* Pixel coordinate grounding data:

□ □ □

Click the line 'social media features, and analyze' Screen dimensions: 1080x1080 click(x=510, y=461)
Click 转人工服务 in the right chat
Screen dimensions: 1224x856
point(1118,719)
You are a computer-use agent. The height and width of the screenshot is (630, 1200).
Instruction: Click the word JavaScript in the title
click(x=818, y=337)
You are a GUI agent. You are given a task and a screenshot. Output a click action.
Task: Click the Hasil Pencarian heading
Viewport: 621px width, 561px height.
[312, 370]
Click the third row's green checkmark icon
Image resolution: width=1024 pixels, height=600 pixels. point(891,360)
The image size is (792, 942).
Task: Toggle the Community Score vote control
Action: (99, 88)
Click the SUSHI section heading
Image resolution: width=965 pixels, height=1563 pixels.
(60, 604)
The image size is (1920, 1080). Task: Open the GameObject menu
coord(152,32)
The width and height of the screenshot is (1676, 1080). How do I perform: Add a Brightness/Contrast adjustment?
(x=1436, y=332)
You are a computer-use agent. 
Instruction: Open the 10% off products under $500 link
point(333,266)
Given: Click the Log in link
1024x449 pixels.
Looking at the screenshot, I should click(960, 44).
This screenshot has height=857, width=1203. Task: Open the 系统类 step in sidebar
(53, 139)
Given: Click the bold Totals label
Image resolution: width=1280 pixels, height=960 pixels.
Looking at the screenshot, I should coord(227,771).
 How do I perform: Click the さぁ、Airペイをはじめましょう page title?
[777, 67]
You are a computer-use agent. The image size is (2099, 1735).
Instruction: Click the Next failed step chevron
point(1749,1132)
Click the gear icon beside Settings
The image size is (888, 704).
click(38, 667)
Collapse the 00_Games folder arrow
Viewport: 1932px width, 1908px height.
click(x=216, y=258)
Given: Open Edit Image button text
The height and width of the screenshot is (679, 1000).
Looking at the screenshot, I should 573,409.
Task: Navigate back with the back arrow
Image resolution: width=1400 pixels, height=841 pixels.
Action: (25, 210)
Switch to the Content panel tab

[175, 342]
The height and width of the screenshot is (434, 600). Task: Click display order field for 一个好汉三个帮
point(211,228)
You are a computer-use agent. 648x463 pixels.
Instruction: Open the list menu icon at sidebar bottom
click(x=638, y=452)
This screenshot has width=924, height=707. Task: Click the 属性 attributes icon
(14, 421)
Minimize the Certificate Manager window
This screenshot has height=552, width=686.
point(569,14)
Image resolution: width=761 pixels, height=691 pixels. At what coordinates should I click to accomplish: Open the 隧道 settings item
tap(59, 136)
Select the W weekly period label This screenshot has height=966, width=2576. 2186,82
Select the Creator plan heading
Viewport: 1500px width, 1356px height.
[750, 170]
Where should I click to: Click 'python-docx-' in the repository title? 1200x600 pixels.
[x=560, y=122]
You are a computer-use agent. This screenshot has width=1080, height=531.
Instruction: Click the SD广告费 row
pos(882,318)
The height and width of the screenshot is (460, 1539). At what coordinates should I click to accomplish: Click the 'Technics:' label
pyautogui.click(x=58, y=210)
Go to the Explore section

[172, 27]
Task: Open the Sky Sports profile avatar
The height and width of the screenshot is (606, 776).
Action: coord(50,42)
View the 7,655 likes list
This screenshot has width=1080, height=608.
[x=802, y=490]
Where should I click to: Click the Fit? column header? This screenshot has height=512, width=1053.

□ □ □

* What you are asked to do:
Look above for the line containing "The image size is (1920, 1080)." and the line containing "Given: Click the Log in link". Transcribe both, with the lines between them, exactly.

* Task answer:
The image size is (1920, 1080). Task: Open the GameObject menu
coord(152,32)
The width and height of the screenshot is (1676, 1080). How do I perform: Add a Brightness/Contrast adjustment?
(x=1436, y=332)
You are a computer-use agent. 
Instruction: Open the 10% off products under $500 link
point(333,266)
Given: Click the Log in link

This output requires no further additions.